2a. Keep things simple with access control; the following entries can be defined (as opposed to more complicated com2sec, group etc.):

# rwuser: a SNMPv3 read-write user
# arguments: user [noauth|auth|priv] [restriction_oid]
rwuser topsecretv3

# rouser: a SNMPv3 read-only user
# arguments: user [noauth|auth|priv] [restriction_oid]
rouser topsecretv3_ro

# rocommunity: a SNMPv1/SNMPv2c read-only access community name
# arguments: community [default|hostname|network/bits] [oid]
rocommunity topsecret_ro

# rwcommunity: a SNMPv1/SNMPv2c read-write access community name
# arguments: community [default|hostname|network/bits] [oid]
rwcommunity topsecret


2b. Disk space can be monitored by adding entries to the 'disk' section. Example:

disk /
disk /boot
disk /usr

2c. Processes can be monitored by adding entries to the 'proc' section. Example:

proc java
proc postmaster
proc mysqld

2d. System load can be monitored by adding entries to the 'load' section. Example:

load 5 5 5

2e. The EXAMPLE.conf file in the source directory shows more capabilities of the SNMP agent (you can run executables/scripts and return one line of output and an exit code)

3. Start up the SNMP daemon (agent) by running /usr/local/sbin/snmpd. If you want snmpd to start up automatically at boot time, add the line '/usr/local/sbin/snmpd' to /etc/rc.d/rc.local on Red Hat systems, or equivalent on other flavors of Unix

3a. The agent logs to /var/log/snmpd.log (for more detailed debugging info, start the agent with the -D flag)

4. On the SNMP monitoring host, use snmpget to query the SNMP agent running on the target host. The trick here is to know which OIDs to use when you query the agent.

Examples:

Get available disk space for / on the target host:

snmpget -v 1 -c "community" target_name_or_ip .1.3.6.1.4.1.2021.9.1.7.1

(this will return available disk space for the first entry in the 'disk' section of snmpd.conf; replace 1 with n for the nth entry)
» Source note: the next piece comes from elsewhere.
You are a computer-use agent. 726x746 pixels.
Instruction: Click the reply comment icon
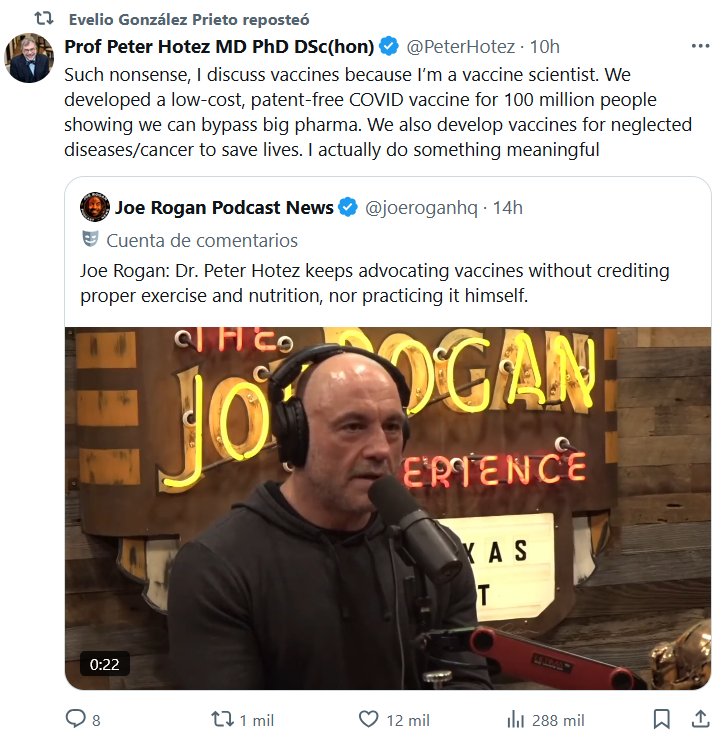76,719
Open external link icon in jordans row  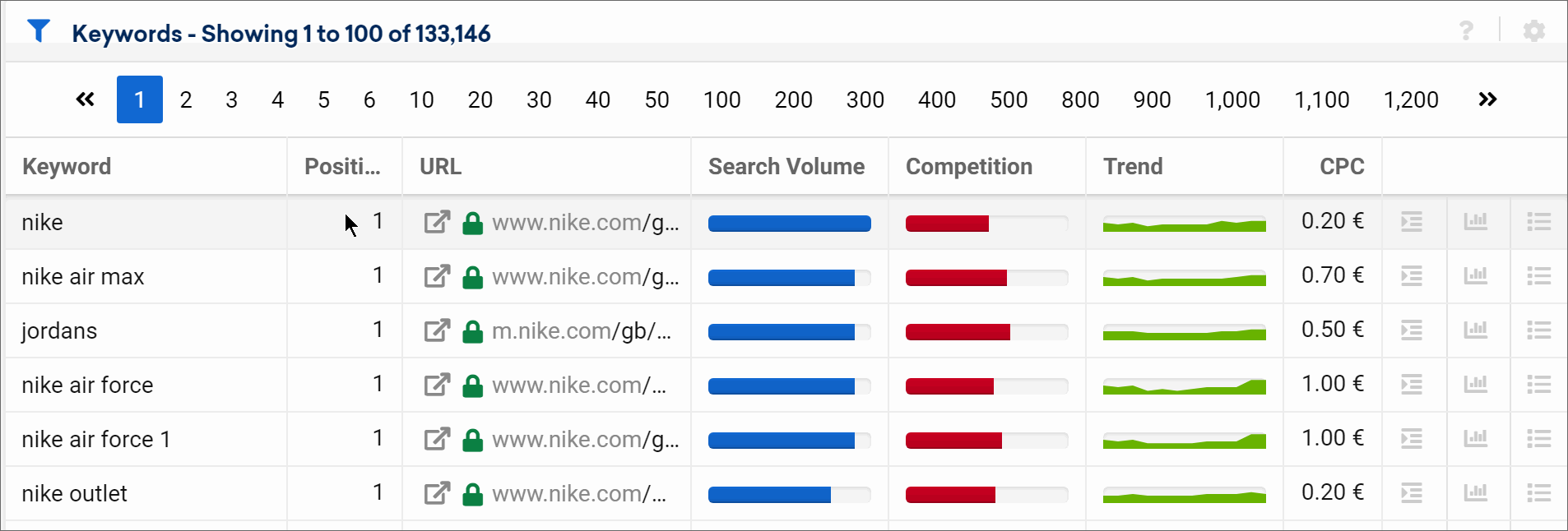point(437,330)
Get the number of java processes running on the target host:

snmpget -v 1 -c "community" target_name_or_ip .1.3.6.1.4.1.2021.2.1.5.1

(replace 1 at the end with n for the nth entry in the 'proc' section)

Get the 1-minute system load on the target host:

snmpget -v 1 -c "community" target_name_or_ip .1.3.6.1.4.1.2021.10.1.3.1

Get the 5-minute system load on the target host:

snmpget -v 1 -c "community" target_name_or_ip .1.3.6.1.4.1.2021.10.1.3.2


Get the 15-minute system load on the target host:

snmpget -v 1 -c "community" target_name_or_ip .1.3.6.1.4.1.2021.10.1.3.3


Get various CPU utilization metrics on the target host via snmpwalk:

snmpwalk -v 1 -c "community" target_name_or_ip .1.3.6.1.4.1.2021.11

Sample output:

UCD-SNMP-MIB::ssIndex.0 = INTEGER: 1
UCD-SNMP-MIB::ssErrorName.0 = STRING: systemStats
UCD-SNMP-MIB::ssSwapIn.0 = INTEGER: 0
UCD-SNMP-MIB::ssSwapOut.0 = INTEGER: 0
UCD-SNMP-MIB::ssIOSent.0 = INTEGER: 1
UCD-SNMP-MIB::ssIOReceive.0 = INTEGER: 5
UCD-SNMP-MIB::ssSysInterrupts.0 = INTEGER: 5
UCD-SNMP-MIB::ssSysContext.0 = INTEGER: 8
UCD-SNMP-MIB::ssCpuUser.0 = INTEGER: 0
UCD-SNMP-MIB::ssCpuSystem.0 = INTEGER: 0
UCD-SNMP-MIB::ssCpuIdle.0 = INTEGER: 99
UCD-SNMP-MIB::ssCpuRawUser.0 = Counter32: 1007102
UCD-SNMP-MIB::ssCpuRawNice.0 = Counter32: 3879
UCD-SNMP-MIB::ssCpuRawSystem.0 = Counter32: 544737
UCD-SNMP-MIB::ssCpuRawIdle.0 = Counter32: 238396576


To retrieve a specific metric, for example the number of interrupts, you would do:

snmpget -v 1 -c "community" target_name_or_ip .1.3.6.1.4.1.2021.11.7.0

(we append 7.0 to the OID that we used in snmpwalk, because ssSysInterrupts is the 7th variable in the snmpwalk output)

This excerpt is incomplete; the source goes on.